True to my word, I watched August: Osage County this weekend.  Everyone has heard the reviews on how this movie failed to deliver, but I actually genuinely enjoyed the movie.  I may be biased by fangirl status over Meryl Streep and I may be lenient, but I did enjoy the viewing experience I had.  

The film is an adaptation of Tracy Letts’ Pulitzer-winning stage production. The actors and actresses each took their characters on emotional roller-coasters, which I think some might have thought to be “exaggerated” acting.  I don’t really think this was this case.  I think this emotional roller-coaster was a by-product of the fact that the movie was originally a stage production (and it is customary for the stage actors and actresses to exaggerate the feelings of their characters in order to embody the auditorium they are in and for the audience to experience the play).  I think this was also in part due to the fact that the plot was so tragic; it was a story of drugs, alcoholism, incest, infidelity, and  lies.  Every character in that family had a tragic story or was just a lost cause, doomed to a shit life. (As a side note, I didn’t find the movie to be as emotionally draining as I expected it to be; I’m probably desensitized by all the Tennessee Williams I have read.)

At the end of this, I felt like this was Julia Roberts’ movie, purely because her character Barbara was the central character.  She was the most (if only) dynamic character in the play and she was the one involved in almost every conflict in the movie.  Barbara’s interaction with every character in the movie, especially Violet (Meryl Streep) was superb.  She was not the quintessential eldest sister (Elinor from Sense and Sensibility seems to strike me as that quintessential eldest sister), but her rough and brusque manner in confronting all of the family issues, including her own, made her a very memorable character.  I just got to say though, that the last scene before she drives back to Colorado, her “acceptance that life is shitty but we move on” scene, was kind of just there; I didn’t feel particularly moved by it.  

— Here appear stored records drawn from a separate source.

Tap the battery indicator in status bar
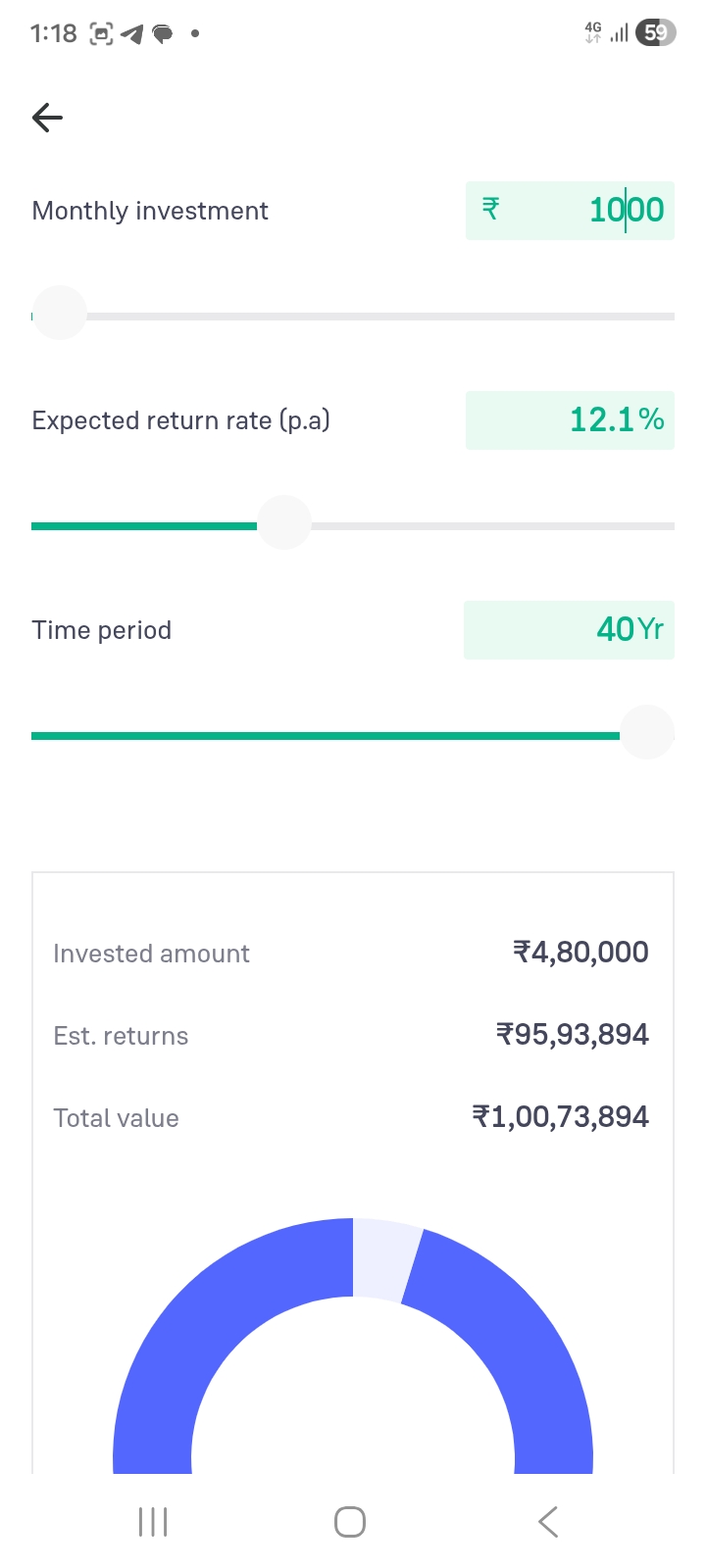Screen dimensions: 706x1568 pos(655,33)
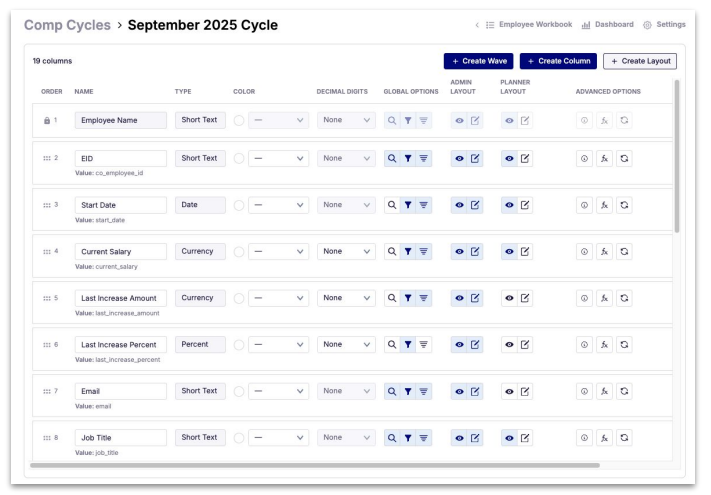Click the admin layout edit icon for EID
The image size is (711, 495).
pos(475,159)
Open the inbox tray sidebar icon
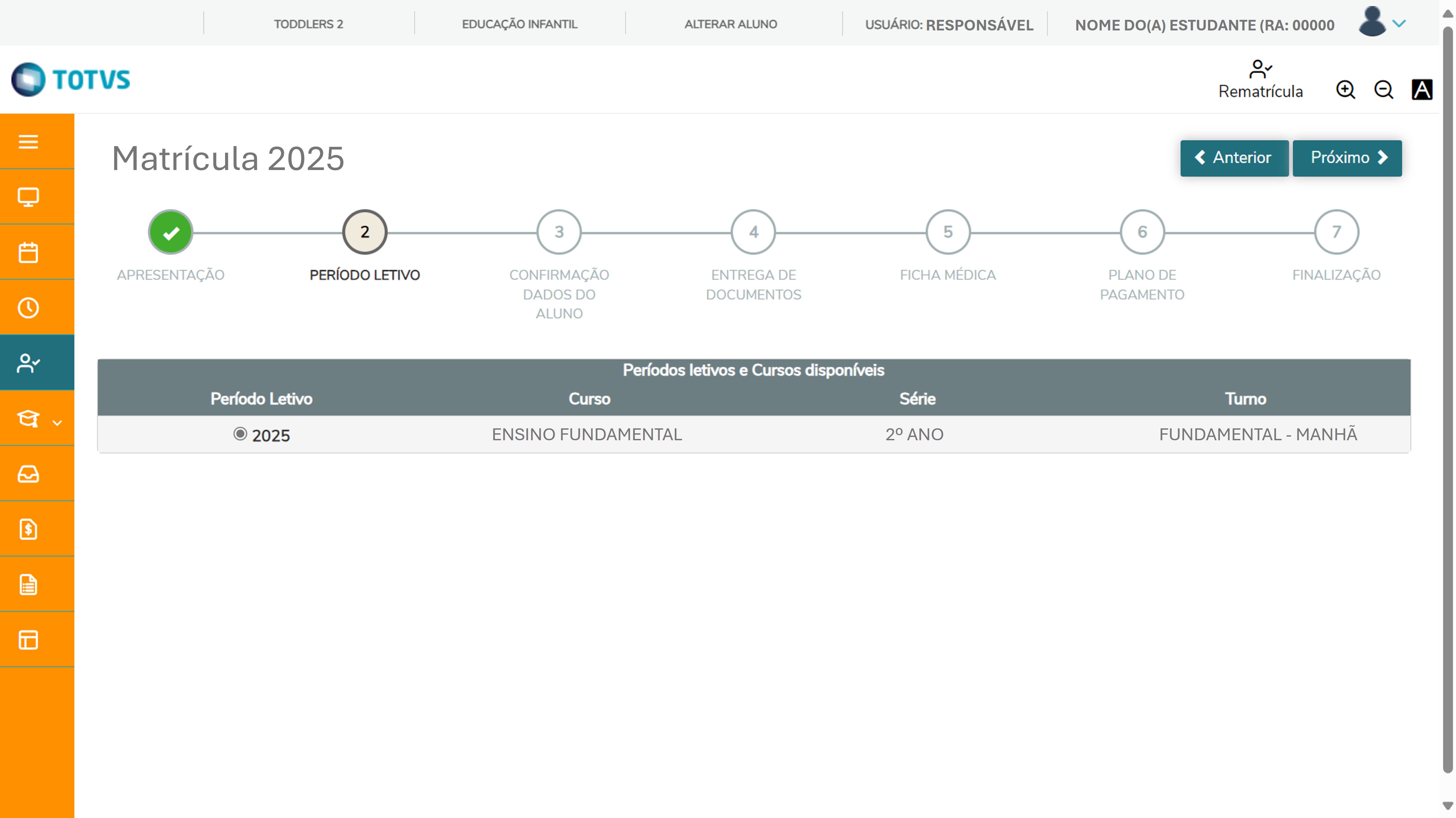The height and width of the screenshot is (818, 1456). pos(28,474)
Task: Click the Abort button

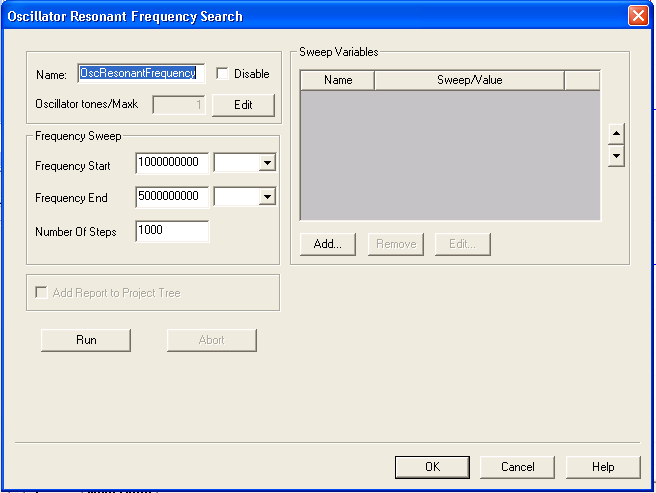Action: (x=212, y=340)
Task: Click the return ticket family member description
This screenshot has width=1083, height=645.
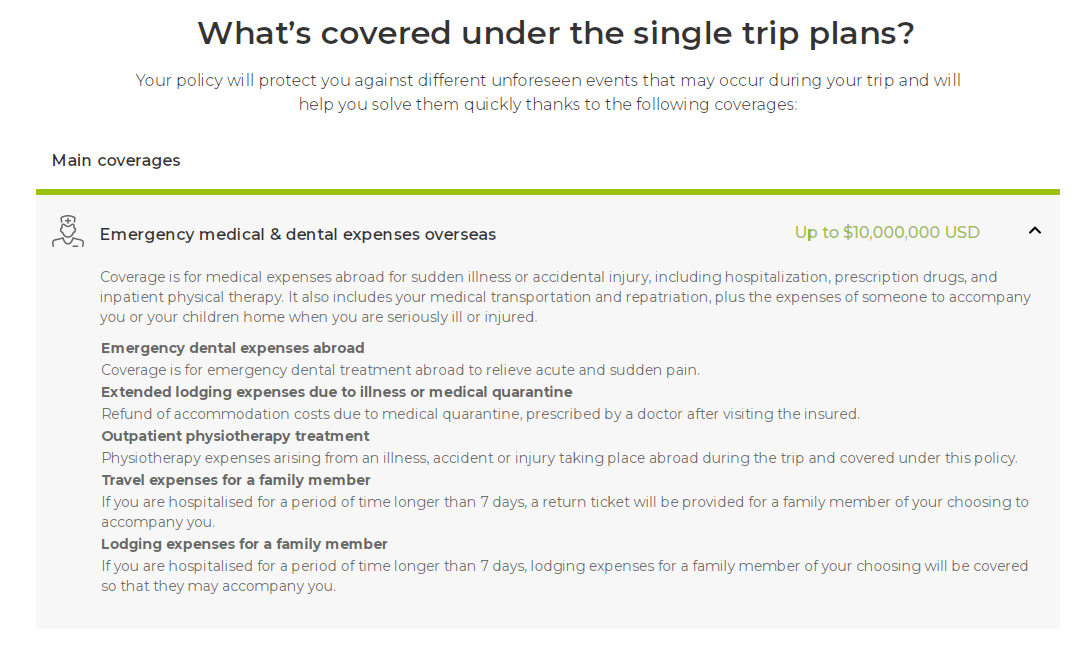Action: 564,512
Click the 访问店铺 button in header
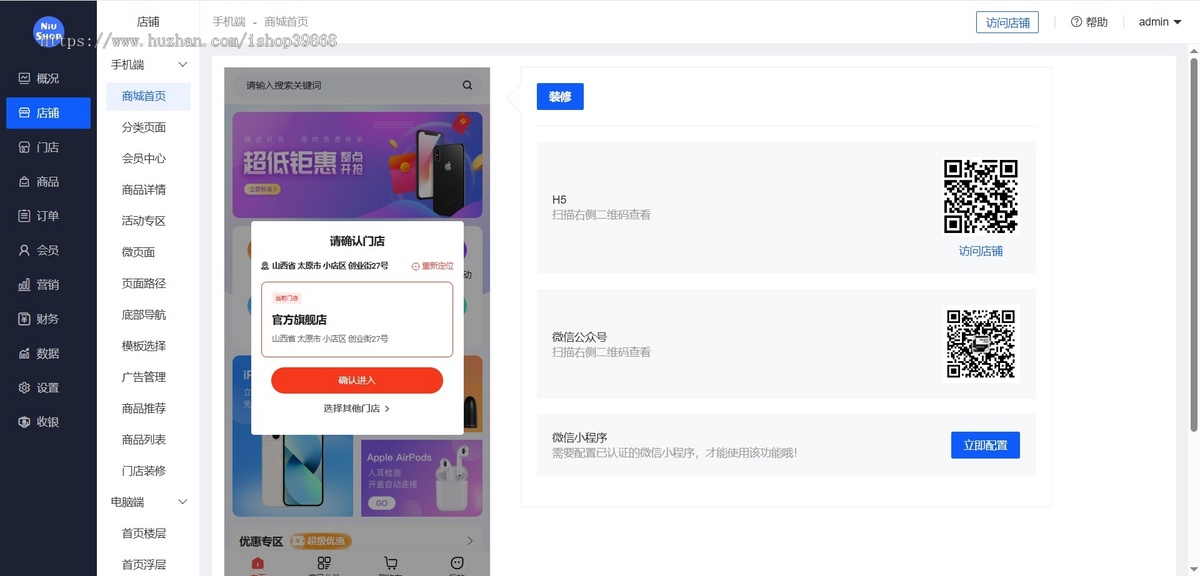Viewport: 1200px width, 576px height. pos(1007,23)
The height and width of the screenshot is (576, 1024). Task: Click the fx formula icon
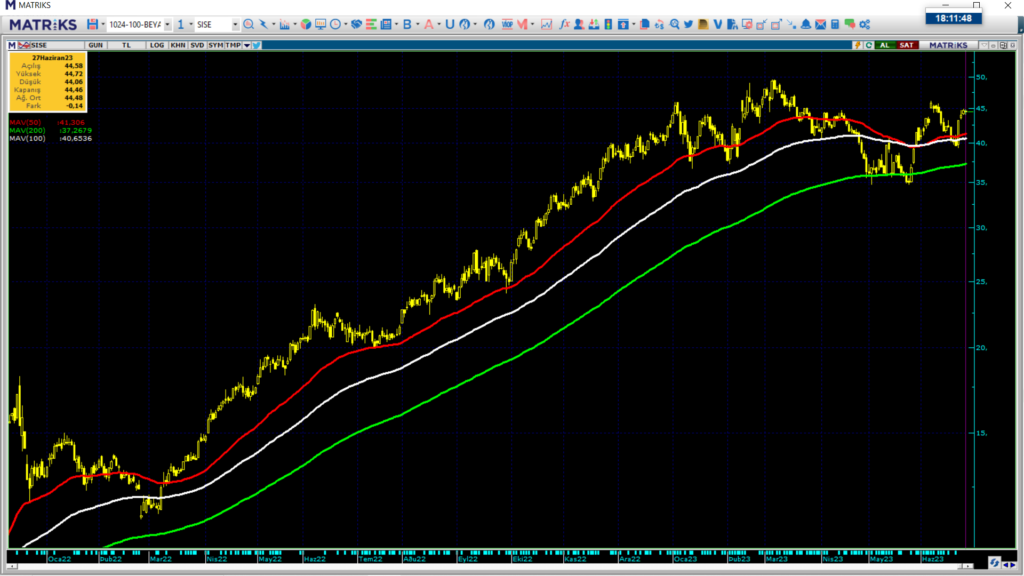565,24
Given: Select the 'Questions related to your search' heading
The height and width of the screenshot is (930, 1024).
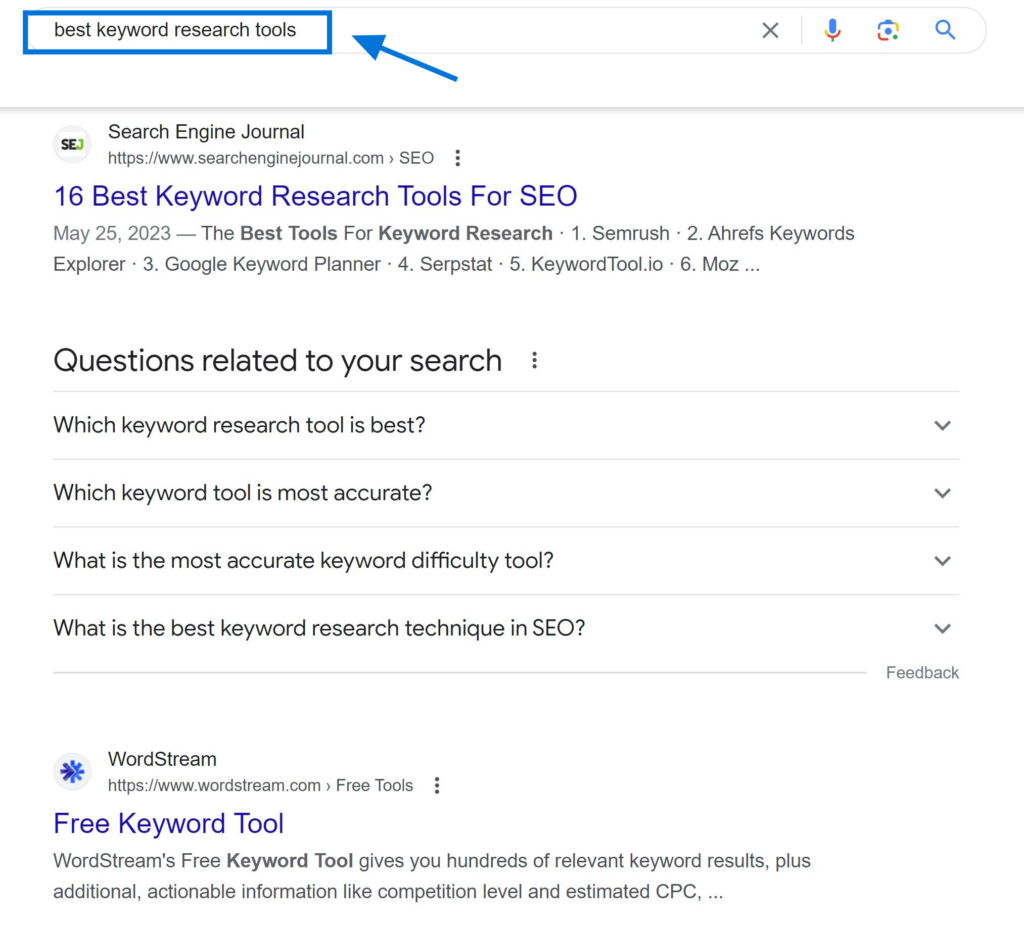Looking at the screenshot, I should coord(277,360).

Finally, Meryl Streep, who was just amazing.  I’m not saying it was her best performance ever, but she really was Violet: the insanity, the addiction, the slow descent into madness.  The way she just picked at everyone’s grief, peeled away the bandages slowly, to make them hurt.  I think it was just that saying that misery loves company; she was a lonely, miserable woman, losing touch with reality.  In any case, Violet was the foil for every other character, and Streep did a really good job.

The movie was overall sad, as everyone would expect it to be, but it did have humor (tragic humor, true, but laugh-out-loud humor regardless).  I enjoyed it, and I recommend it.